Hardware December 10, 2025 ⏱ 3 min read

VRAM Requirements: How Much GPU Memory Do You Need?

A practical calculator for building your own AI rig. How to calculate VRAM usage for Training vs. Inference.

vramgpumemoryrequirements

VRAM Requirements: How Much GPU Memory Do You Need?

The #1 question for anyone building a Deep Learning PC or renting cloud GPUs: “How much VRAM do I need?” System RAM (DDR5) is cheap. GPU VRAM (HBM/GDDR6X) is gold.
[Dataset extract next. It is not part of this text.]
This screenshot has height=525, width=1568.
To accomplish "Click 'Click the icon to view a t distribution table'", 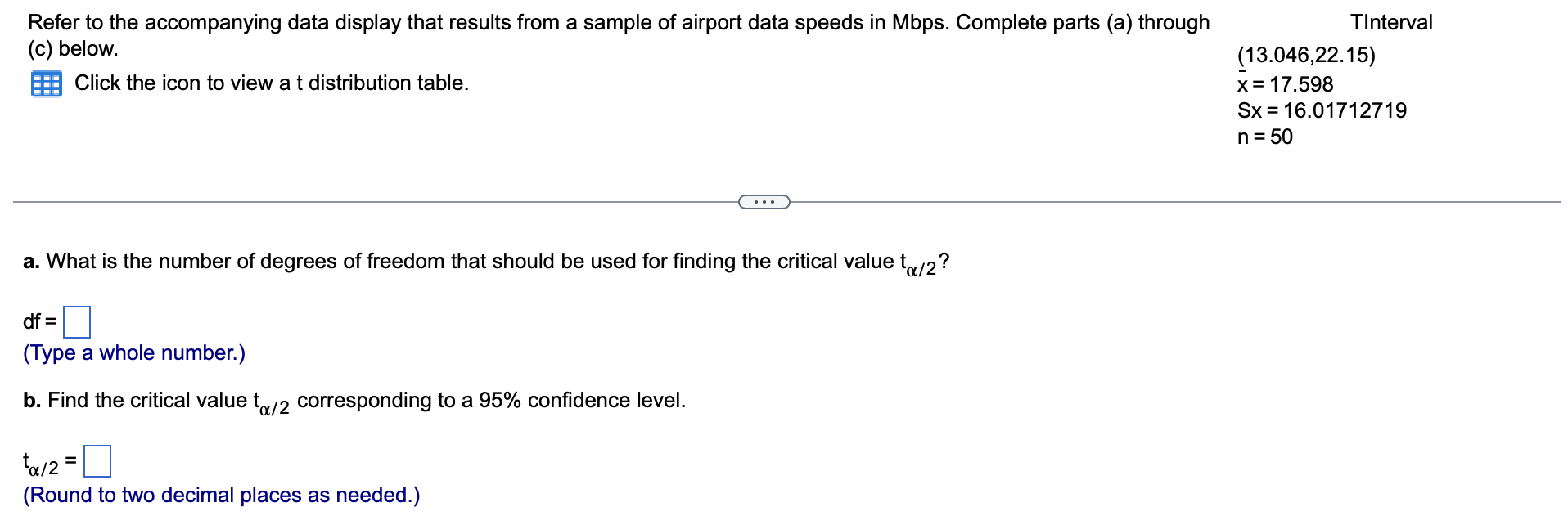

Here is the math to figure it out.

1. Inference (Running the Model)

For simply running a model (chatting with it), the math is simple. $$ VRAM \approx Parameters \times Precision $$

FP16 (Original): 2 bytes per parameter.
8-bit (INT8): 1 byte per parameter.
4-bit (Q4): 0.5 bytes per parameter.

Add 20% overhead for the “KV Cache” (context window) and temporary buffers.

The Cheat Sheet

Model Size	Precision	Base Size	VRAM Needed (Safe)
8B (Llama-3)	FP16	16 GB	20 GB (RTX 3090/4090)
8B	4-bit	4 GB	6 GB (RTX 3060/Laptop)
70B	FP16	140 GB	160 GB (2x A100 80GB)
70B	4-bit	35 GB	48 GB (2x RTX 3090/4090)
405B	4-bit	202 GB	240 GB (3x A100 or 8x 3090)

Note: For long context windows (e.g., 128k tokens), the KV Cache grows massive. You might need double the VRAM.

2. Fine-Tuning (Training)

Training requires significantly more memory. You aren’t just storing weights; you are storing:

Gradients (Same size as weights)
Optimizer States (Adam optimizer stores 2 states per weight = 2x size)
Activations (The output of every layer, saved for backpropagation)

Full Fine-Tuning (FFT)

$$ VRAM \approx 6 \times Model Size $$ To train a 7B model in FP16:

Model: 14 GB
Gradients: 14 GB
Optimizer: 28 GB
Activations: ~20 GB
Total: ~80 GB. (You need an A100 just to train a small 7B model!)

LoRA / QLoRA (The Savior)

Low-Rank Adaptation (LoRA) freezes the main model and only trains a tiny adapter layer (<1% of params). QLoRA quantizes the frozen model to 4-bit.

This drastically cuts requirements.

70B Model (QLoRA): Can fine-tune on two RTX 3090s (48GB) instead of massive server clusters.

Hardware Recommendations (2025)

Budget: “I just want to run 8B models”

GPU: NVIDIA RTX 3060 (12GB) or RTX 4060 Ti (16GB).
Alternative: Mac Mini M4 (Unified Memory is slow but huge).

Enthusiast: “I want to run 70B models”

GPU: Dual RTX 3090s (Used).
Why: 24GB + 24GB = 48GB. NVLink isn’t needed for inference, just PCIe. This is the cheapest way to 48GB VRAM (~$1,500).

Pro: “I want to train/fine-tune seriously”

GPU: A6000 Ada (48GB) or A100 (80GB).
Why: Consumer cards (GeForce) are artificially slowed down for training workloads (P2P communication is blocked).

Summary

Inference: 4-bit quantization is your friend.
Training: Use QLoRA unless you have a corporate budget.
Buying: VRAM quantity > GPU speed. An RTX 3090 (24GB) beats an RTX 4080 (16GB) for AI every day of the week.